TX-TF1 functions as one of the 28 federal teams under the Federal Emergency Management Agency (FEMA)’s National Urban Search and Rescue (US&R) System and as a statewide urban search and rescue team under direction of the Texas Division of Emergency Management (TDEM). TX-TF1 also coordinates the state’s swiftwater rescue program and the helicopter search and rescue team which works in conjunction with Texas Military Department.
TX-TF1 held its first organizational meeting on February 14, 1997 after the 1995 bombing of the Murrah Federal Building in Oklahoma City, Oklahoma. Soon after inception, TX-TF1 went on their first deployment as an Urban Search and Rescue Team in May 1997 to the central Texas town of Jarrell, after an F-5 tornado touched down.

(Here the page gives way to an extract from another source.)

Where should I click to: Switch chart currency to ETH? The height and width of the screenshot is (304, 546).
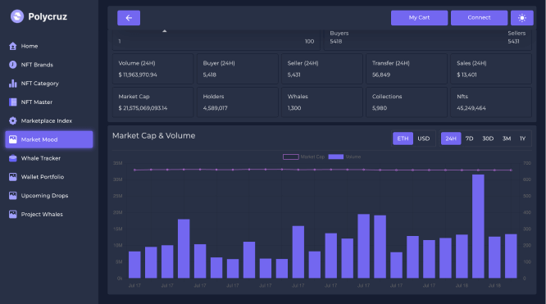[x=403, y=138]
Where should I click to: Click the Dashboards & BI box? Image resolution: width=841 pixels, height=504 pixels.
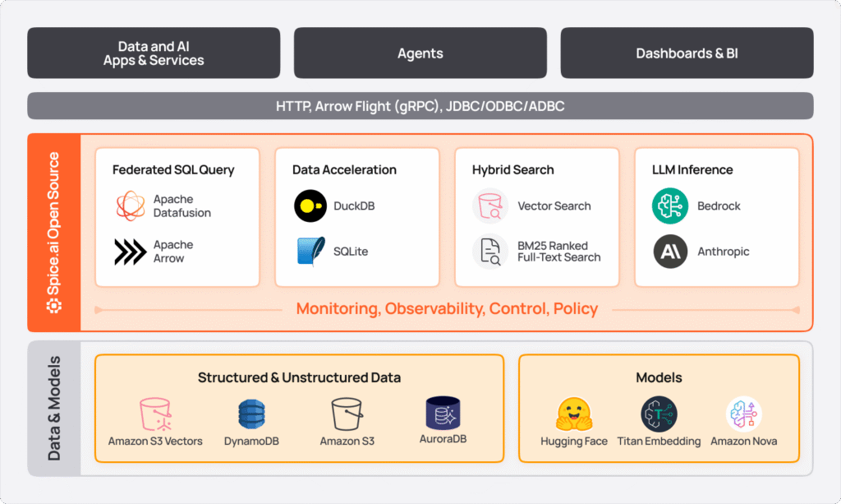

In June 2001, TX-TF1 joined the FEMA National Urban Search and Rescue (US&R) System and responded to their first national incident during the events of September 11, 2001. Joining many task forces, TX-TF1 responded to the collapsed World Trade Center buildings in New York City and searched tirelessly through the debris for victims.
Throughout its existence, TX-TF1 has served the state of Texas and the nation by participating in over 100 deployments, relentlessly completing search and rescue missions with highly trained and qualified personnel.
Our Members
Sponsored by the Texas A&M Engineering Extension Service (TEEX) and headquartered in College Station, Texas, TX-TF1 has more than 600 members from 60 organizations throughout Texas. Members consist of firefighters, doctors, nurses, structural engineers, canine handlers, professors, police officers, and many other professionals throughout different fields.
This team of highly skilled individuals is designed to be logistically self-sufficient for the first 72 hours of operation and is able to function for up to 14 days under remote and austere conditions.
Training
Members of TX-TF1 participate in over 25,000 hours of training per year. TX-TF1 conducts 2 mobilization exercises per year as well as 1 operational readiness exercise. In addition, they also have monthly and regional skills sets for a number of disciplines. Though some training is conducted outside of College Station, TX-TF1 primarily trains at the world-renowned Disaster City™ in College Station, TX. Disaster City is a 52-acre training facility designed to simulate various levels of disaster and structural collapse. It is filled with full-scale collapsible structures with a variety of different infrastructures that can be found in every community in the United States. Some of these examples include a strip mall, movie theater, and a passenger train derailment.